The colourful additions have been added with funding from the United Lincolnshire Hospitals Charity to crossings near the main entrances at Pilgrim Hospital, Boston, Lincoln County Hospital and Grantham and District Hospital as a permanent reminder that support for LGBTQ+ staff, patients and visitors to hospitals extends further than Pride month.
The progress flag incorporates the rainbow flag, with the inclusion of the transgender flag and additional stripes to represent marginalised people of colour, and those living with, affected by or lost to AIDS within the LGBTQ+ community. All these additions to the original rainbow flag improve visible representation within the LGBTQ+ community and aim to challenge the stigma these groups have and continue to face.
A recent Stonewall survey found that one in seven LGBT people (14%) have avoided treatment for fear of discrimination, and one in five LGBT (18%) have been target of negative comments or conduct from colleagues within the last year of the report.
United Lincolnshire Hospitals NHS Trust has a number of initiatives coordinated by the Equality, Diversity and Inclusion Team and through staff networks to ensure hospitals provide an inclusive and supportive environment for staff and patients to work and receive care.

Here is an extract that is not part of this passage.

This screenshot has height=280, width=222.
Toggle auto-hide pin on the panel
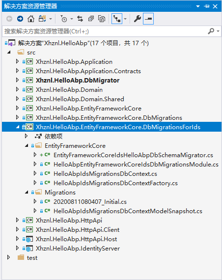pos(206,6)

The new crossings follow on from the successful rainbow badge scheme that was launched in 2019, where staff could pledge to be an LGBTQ+ ally and wear the rainbow NHS badge to signal that they are an ally, as well as rainbow flags raised outside each hospital.
Each crossing was repainted as part of the existing maintenance programme, with the rainbow border added as a lasting reminder that discrimination is not welcome or tolerated in ULHT hospitals. The design is in line with Department for Transport guidance and keeps the traditional black and white zebra crossing element in the centre, to ensure it remains accessible for all regardless of visual or sensory processing differences.
Barry Jenkins, Director of Finance and Digital at ULHT and the executive sponsor of the PRIDE+ Staff Network, said: “Our new rainbow crossings help to represent the Trust’s commitment to equality, diversity and inclusion and highlight our values that our patients and staff will be treated with respect and compassion regardless of their sexual orientation or gender identity.
“We know that the LGBTQ+ community have been more likely to face barriers in accessing services or sometimes mask their identity for fear of discrimination, and proudly displaying a visible reminder of our ally-ship is an important way to encourage our staff and patients to bring their whole identity to our hospitals if they choose to.”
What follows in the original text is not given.